La révolution des médicaments anti-obésité? «Dès que le patient arrête, il y a une reprise de poids»
Wegovy, Ozempic, Zepbound… Alors que la planète compte plus d’un milliard d’obèses, l’arrivée de nouveaux traitements change la donne, faisant la fortune des laboratoires qui les ont conçus, et bouleverse des secteurs entiers.
Ils ont débarqué dans un quasi désert thérapeutique. Après des années de recherche, l’arrivée d’une nouvelle génération de médicaments, qui affichent des résultats particulièrement prometteurs, suscite un vif enthousiasme auprès des patients. Au point que leurs fabricants, submergés par les commandes, peinent à répondre à la demande, malgré des usines qui tournent à plein régime.
Avec plus d’un milliard de personnes dans le monde atteintes d’obésité, dont 890 millions d’adultes, ces traitements ne manquent pas de clients potentiels. D’autant que les chiffres sont inquiétants. En l’espace de 30 ans, le taux d’obésité a plus que doublé chez les adultes et quadruplé parmi les enfants et les adolescents, selon une étude publiée dans The Lancet, en mars dernier. En Belgique, un enfant sur cinq et un adulte sur trois atteindra le seuil d’obésité d’ici à 2035 –IMC 30, indice de masse corporelle, soit le poids divisé par la taille au carré– si rien n’est fait pour freiner l’«épidémie». Une aubaine pour le danois Novo Nordisk et l’américain Eli Lilly, les laboratoires pharmaceutiques à l’origine du Wegovy et du Zepbound, ces nouveaux médicaments anti-obésité tant convoités. Les industriels n’ont pas eu beaucoup d’efforts à fournir pour promouvoir leurs produits. Sur les réseaux sociaux, les célébrités, à l’instar d’Oprah Winfrey ou d’Elon Musk, se sont chargées d’en vanter les mérites. Tout comme des anonymes exaltés, à coups de photos «avant et après», en ont assuré la promotion.
«Dès que le patient arrête le traitement, il y a une reprise de poids.»
Un formidable succès
Disponibles uniquement sur ordonnance et réservés à des patients souffrant d’un diabète de type 2 associé à un IMC supérieur à 30, seuls l’Ozempic et le Zepbound (rebaptisé Mounjaro en Europe) sont commercialisés en Belgique.

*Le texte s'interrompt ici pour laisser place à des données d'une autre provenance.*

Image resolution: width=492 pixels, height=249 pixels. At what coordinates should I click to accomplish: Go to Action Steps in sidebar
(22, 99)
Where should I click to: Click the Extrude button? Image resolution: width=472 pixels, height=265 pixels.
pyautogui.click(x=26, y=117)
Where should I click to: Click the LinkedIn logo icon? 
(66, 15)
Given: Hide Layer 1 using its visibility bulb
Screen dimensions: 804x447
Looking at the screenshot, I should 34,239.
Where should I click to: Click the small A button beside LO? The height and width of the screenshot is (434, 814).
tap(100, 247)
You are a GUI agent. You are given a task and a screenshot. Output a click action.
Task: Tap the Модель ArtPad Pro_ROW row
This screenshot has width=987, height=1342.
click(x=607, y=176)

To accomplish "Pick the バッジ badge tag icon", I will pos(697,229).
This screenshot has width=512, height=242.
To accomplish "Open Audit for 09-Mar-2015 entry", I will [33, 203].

Autorisé dans l’Union européenne depuis janvier 2022, le Wegovy, le produit vedette contre l’obésité, n’est pas lancé chez nous (NDLR: pour l’heure, Novo Nordisk n’a pas déposé de dossier d’agréation), à l’inverse de la France (depuis le 8 octobre), des Pays-Bas, de l’Allemagne ou encore de l’Espagne. Tous se présentent sous la forme de stylos injecteurs préremplis, que les patients s’administrent une fois par semaine. Et ce n’est pas un hasard. Ces traitements appartiennent à la famille des analogues du GLP-1, qui comprend notamment le sémaglutide et le tirzépatide, leurs principes respectifs, déjà utilisés depuis plusieurs années comme antidiabétiques.
Ces médicaments, qui ralentissent la digestion par l’estomac et augmentent la sensation de satiété, sont en effet loin d’être nouveaux. Le tout premier analogue du GPL-1, l’exénatide, a été commercialisé par Eli Lilly en 2005, prescrit contre le diabète. En 2010, Novo Nordisk lance le liraglutide, vendu en 2014 sous le nom de Saxenda en Europe, et le premier à obtenir une approbation dans le traitement contre l’obésité.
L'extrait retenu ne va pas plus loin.